Wie gross die Gefahr ist, die von allen Rechtslastigen auf die Demokratie in Europa ausgeübt wird, lassen wir hier offen, weil die Frage nicht einheitlich beantwortet werden kann (beispielsweise darf das Mass an Fremdenfeindlichkeit, das Wilders Freiheitspartei in den Niederlanden eigen ist, niemals mit der schweizerischen SVP gleichgesetzt werden). Kümmern wir uns stattdessen lieber um den Sonderfall eines Staates, wo die staatstragenden Parteien sich wehrhaft den Rechten entgegenstellen. Oder mindestens so tun, als ob…
Die Rede ist von der Bundesrepublik und ihrem Umgang mit der «Alternative für Deutschland». In Deutschland beobachten die Parteien den Aufstieg der AfD seit Jahren mit grösster Sorge. Aber das ist mitnichten eine Sorge um die Demokratie – das ist die simple Sorge um den Machterhalt. Die AfD hat sich aufgrund des kollektiven Versagens der Ampel nach den Unionsparteien an die zweite Stelle der politischen Kräfte geschoben und verfügt dort über ein Wählerpotential von gegen 25 Prozent. Ein Viertel… das gross genug ist, das politische Gefüge nachhaltig über den Haufen zu werfen.
Die arrivierten Parteien bekunden aber nicht die geringste Lust, sich auf dem Markt der politischen Fragen und Antworten auf den Wettbewerb einzulassen. Sie haben sich einen Trick ausgedacht, der erfolgversprechender ist als der Kampf um Wählerprozente. Er besteht darin, sich mit allem, was die AfD an Ideen entwickelt und vorschlägt, gar nicht auseinanderzusetzen, sondern a priori in die Welt zu posaunen: ihr seid Faschisten, ihr seid Anti-Demokraten, ihr seid nicht würdig, mit uns in den Wettbewerb zu treten. Ihr seid out. Um alle Unterstellungen zu unterfüttern, hat die Regierung den sogenannten «Verfassungsschutz» beauftragt, Material gegen die AfD zu sammeln.
«Verfassungsschutz» klingt gut, ist aber in Tat und Wahrheit nichts anderes als ein Inland-Geheimdienst, der seine Direktiven von der Regierung erhält. Unter seltsamsten Manövern hat Thomas Haldenwang, Chef dieser Behörde, eine Reihe dubioser Anschuldigungen gegen einzelne Exponenten der AfD zusammengetragen und kommt zum Ergebnis: ein Viertel der deutschen Wählerschaft sei insgesamt «gesichert rechtsextrem». Dieses Verdikt darf seither ungehindert kolportiert werden. Insbesondere aus den Reihen der Union wird davon in der unflätigsten Weise Gebrauch gemacht.

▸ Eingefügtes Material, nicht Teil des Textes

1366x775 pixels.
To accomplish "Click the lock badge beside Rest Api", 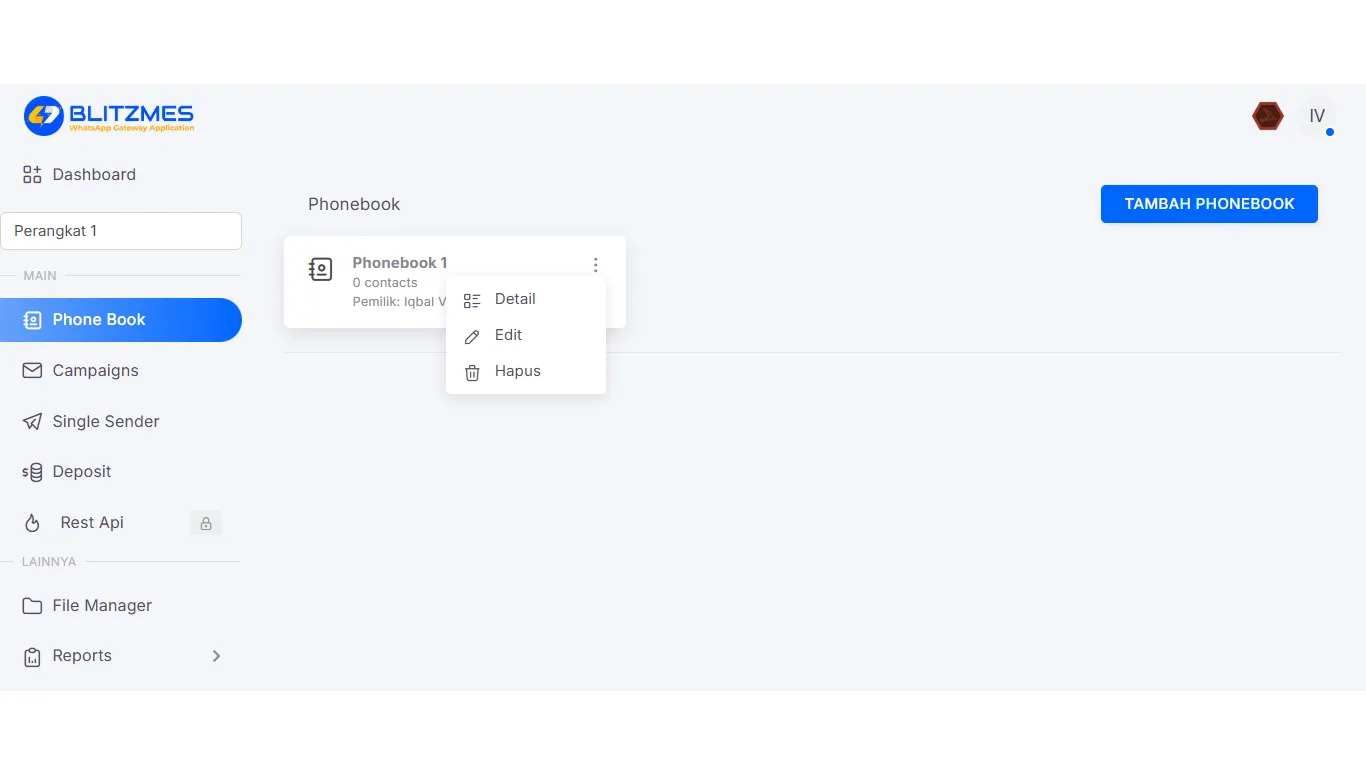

Da wir seit einigen Tagen wissen, dass auf den 23. Februar 2025 die Neuwahl des Deutschen Bundestages angesetzt ist, haben 113 Abgeordnete (vornehmlich der CDU) jetzt die ganz grosse Keule hinter dem Ofen hervorgeholt. Sie holen zum Rundumschlag aus und wollen die AfD schlicht und einfach verbieten. Sie erhalten Sukkurs von 17 Rechtsprofessoren verschiedener Hochschulen, die sich geäussert haben: Doch, doch, kann man machen, hat Aussicht auf Erfolg.

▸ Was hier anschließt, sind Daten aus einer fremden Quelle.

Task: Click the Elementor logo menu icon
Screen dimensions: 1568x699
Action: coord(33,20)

Was heisst das alles? Nichts anderes, als dass einige politische Parteien, die zusammen über eine Mehrheit verfügen, ihren Machtvorsprung nutzen, um eine ihnen gefährlich werdende Opposition zu verbieten. Geht es noch undemokratischer? Die Angst vor dem Verlust ihrer Mandate ist bei vielen Abgeordneten offenbar so gross, dass sie sich über die Folgen keine Gedanken machen – über die Schäden an der Demokratie (welche man angeblich verteidigt) und am sozialen Frieden generell. Kommt der Antrag durch, ist die Demokratie in Deutschland erledigt. Ein solches Mass an Illiberalität und Demokratiefeindlichkeit, wie die CDU unter der Regentschaft von Friedrich Merz an den Tag legt, hat sich noch keine Rechtsaussenpartei zuschulden kommen lassen.
Und wozu? Um den Krieg in der Ukraine – vor dem Merz bekanntlich auch dann keine Angst hat, wenn er sich zum Atomkrieg ausweitet – um jeden Preis weiterzuführen. Um für BlackRock, der grauen Macht hinter Merz, die Rendite abzuschöpfen. Bei allen notwendigen Vorbehalten: Da lobe ich mir doch das rechte Spektrum, das in seiner Sorge um den Frieden viel weiter links steht als all die Kriegsgurgeln aus dem politischen Establishment.